The successful journey to not one, but two distinct solar system bodies stands as testament to the skill of every engineer and scientist involved in the ambitious program. Since launch, Dawn has been under the care of a team of dedicated mission specialists based on the eighth floor of the Jet Propulsion Laboratory's building 264 in Pasadina, California.
Following the loss of two of the probe's four initial reaction wheels, the team was forced to improvise a fuel saving method of orientating the spacecraft relying heavily on Dawn's hydrazine supply. Despite this unexpected complication, Dawn's mission operators were able to navigate the void of space, manipulating the spacecraft into Ceres' gravitational embrace.
Prior to achieving orbit, Dawn was already making history by providing mankind with views of Ceres far surpassing any previous image snapped by the Hubble Space Telescope. As the spacecraft sped towards the dwarf planet, one feature in particular began to move in to sharper focus.
Previous Hubble observations had highlighted the presence of an unusual bright spot marking the surface of Ceres, but the resolution of the telescope wasn't high enough to determine its nature. As Ceres drew nearer, the phenomenon revealed itself as a series of bright spots located in what is now known as the Occator crater. The feature naturally sparked widespread debate as to the source of the brightness, and of course drew the attention of more than a few conspiracy theorists.
On Mar. 6, 2015, roughly seven and a half years after lift-off, Dawn finally achieved orbit around Ceres. However, whilst captured in orbit, the momentum of the spacecraft approaching the dwarf planet left it in a highly eccentric orbit, requiring the probe to adjust its orbit. Around five and a half weeks of manouvering later, Dawn was sitting in its its first mapping orbit some 8,400 miles (13,500 km) above the surface of the dwarf planet.
Once established in this initial science orbit, the spacecraft set about transmitting data harvested by the probe's sophisticated suite of onboard instruments, allowing NASA scientists to set about compiling the first detailed maps of Ceres' surface. These maps highlighted the barren, cratered surface of the wandering planetoid, hinting at a surprisingly active geological history.
An early analysis of Ceres led scientists to estimate that 25 percent of the mass of the planetoid was comprised of water ice. Furthermore the formation of craters on Ceres in terms of depth and diameter shared many characteristics with the two icy Saturnian satellites, Dione and Tethys.

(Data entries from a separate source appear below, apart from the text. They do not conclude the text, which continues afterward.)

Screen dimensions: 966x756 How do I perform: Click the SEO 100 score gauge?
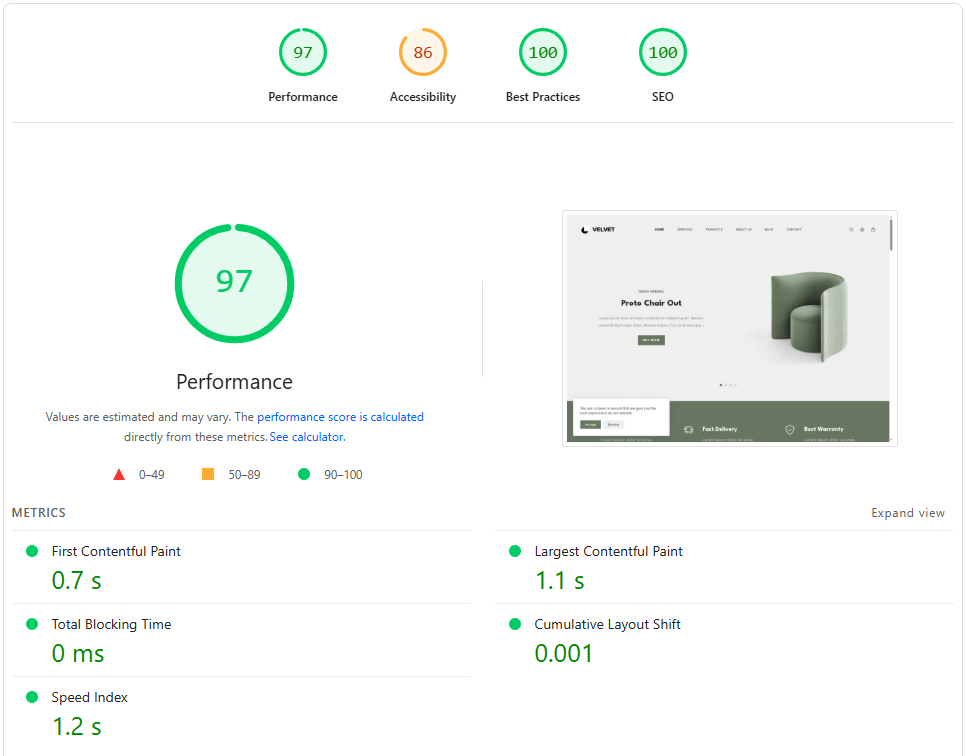pyautogui.click(x=663, y=53)
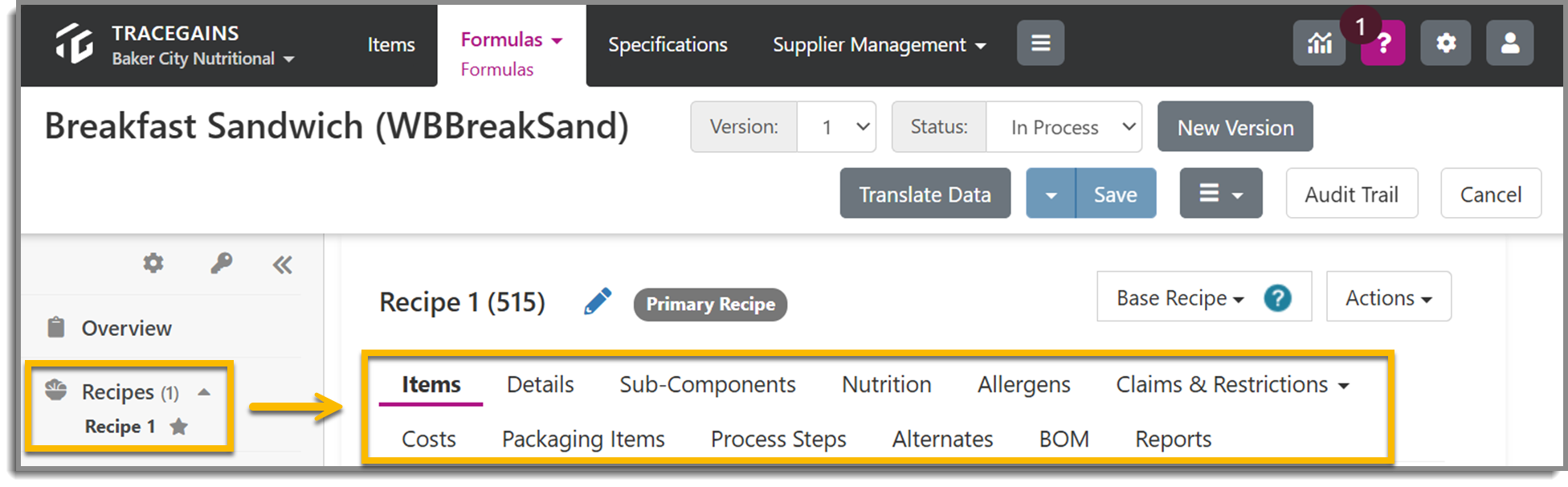Click the Audit Trail button
Screen dimensions: 1568x487
tap(1352, 194)
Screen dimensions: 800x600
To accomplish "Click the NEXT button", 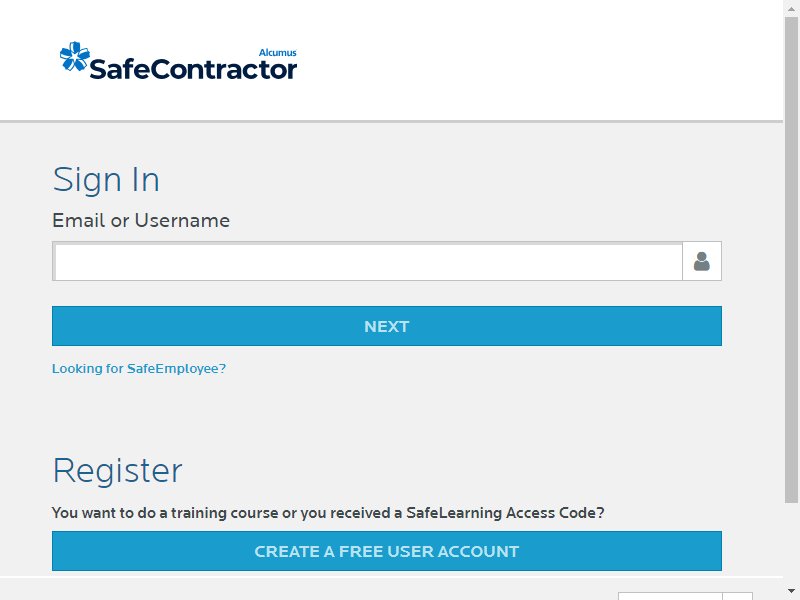I will [x=387, y=326].
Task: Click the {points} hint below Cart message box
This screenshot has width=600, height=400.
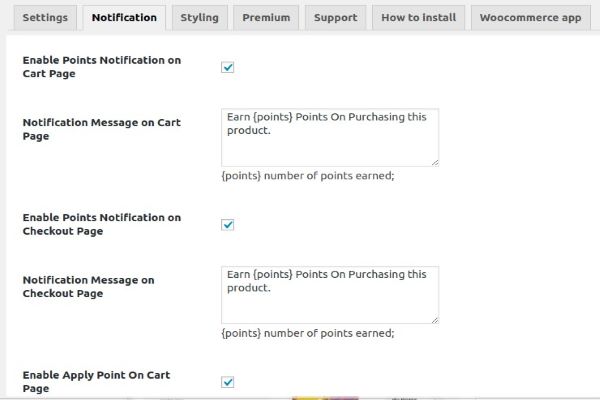Action: coord(308,176)
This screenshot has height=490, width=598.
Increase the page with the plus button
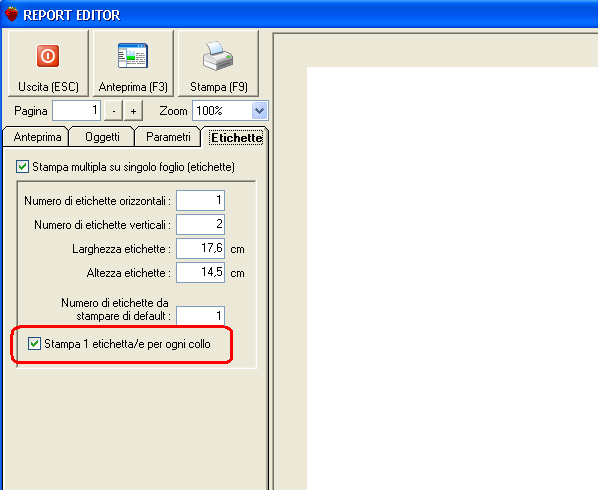click(133, 111)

Meanwhile, scientists continued to pour over increasingly detailed views of the 130-plus white spots that are now known to sporadically mark Ceres' surface. The patches observed in the Occator crater during Dawn's approach remained the brightest examples of the phenomena, with theories on their composition ranging from the presence of cryovolcanoes to vast, sunlight-reflecting salt deposits.

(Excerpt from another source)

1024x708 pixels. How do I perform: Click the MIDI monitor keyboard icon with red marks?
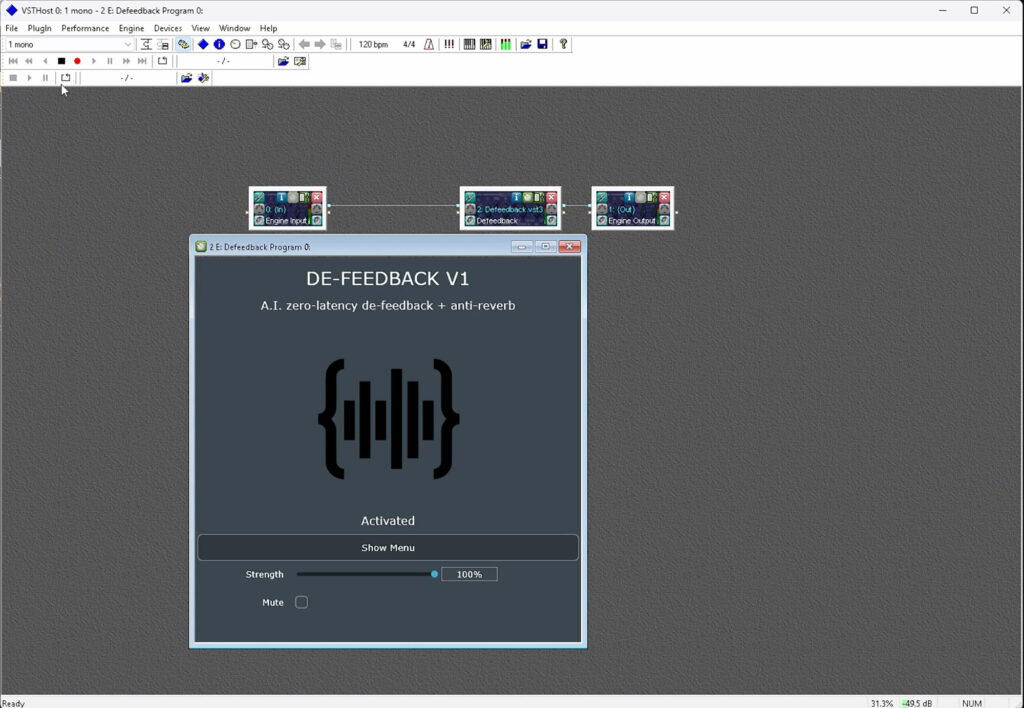pyautogui.click(x=486, y=44)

A later study published in the online journal Nature in Dec. 2015 would identify the bright material as type of magnesium sulfate called hexahydrite. The researchers asserted that there could be a global subsurface layer of briny water-ice, which either sublimated leaving behind the bright residue, or was dug up by meteor impacts.
Another paper pubished in the same journal focussed on the detection of ammonia rich clays by Dawn's Visible and Infrared Mapping Spectrometer. The detection of the clays suggested that either Ceres originated outside of the main asteroid belt between Mars and Jupiter (where it is located today), or that the material originated from farther out and subsequently was transferred to Ceres via asteroid strikes.

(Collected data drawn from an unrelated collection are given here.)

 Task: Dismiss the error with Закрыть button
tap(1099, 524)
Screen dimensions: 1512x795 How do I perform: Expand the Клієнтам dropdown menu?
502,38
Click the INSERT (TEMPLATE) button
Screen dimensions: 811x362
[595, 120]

Over the course of the year Dawn would spiral ever closer to the dwarf planet, first dropping to a height of 2,700 miles (4,400 km), and then into its third mapping orbit 900 miles (1,500 km) above Ceres. Dawn settled into its fourth and final mapping orbit in mid-December last year at a height of 235 miles (380 km), where it remains today.
In mid-June, as Dawn progressed through its second orbit, NASA scientists were taken aback by the discovery of a solitary peak towering over the surrounding terrain. The formation reached an impressive 3 miles (5 km) towards space, and was marked on its sides by an uneven covering of bright material bearing a striking resemblance to the deposits phenomena first discovered in the Occator crater upon Dawn's initial approach to Ceres.
As Dawn moved closer to the surface, it became apparent that the mountain, tentatively named Ahuna Mons, may not be the only example of a peak-like formation. Dawn's science team and planetary scientists across the globe have yet to figure out the geological process responsible for creating Ahuna Mons and its somewhat less defined cousins.
In its third mapping orbit, Dawn took 11 days and 14 complete orbits to image the entirety of Ceres' surface at a resolution of roughly 450 ft (140 m) per pixel. In its final mapping orbit, also known as the Low Altitude Mapping Orbit (LAMO), the probe was capable of imaging the planetoid with a far superior resolution of 120 ft (35 m) per pixel.
In much the same way that image resolution has increased with proximity, the spacecraft's other instruments, such as Dawn's Visible and Infrared Mapping Spectrometer, have been able to collect more accurate data concerning the distribution of minerals across the surface of the dwarf planet.
Furthermore, since achieving orbit, Dawn has been engaged in continuously observing the quirks of Ceres' electromagnetic field, while images from the spacecraft's framing camera have allowed the science team to create a series of 3D representations and fly-overs of the planetoid's surface.
Whilst there are still many mysteries surrounding Ceres, the data collected by Dawn will undoubtedly succeed in shedding light on the composition and formation of our solar system, and maybe, just maybe we can figure out what created the (at this point annoyingly enigmatic) bright spots.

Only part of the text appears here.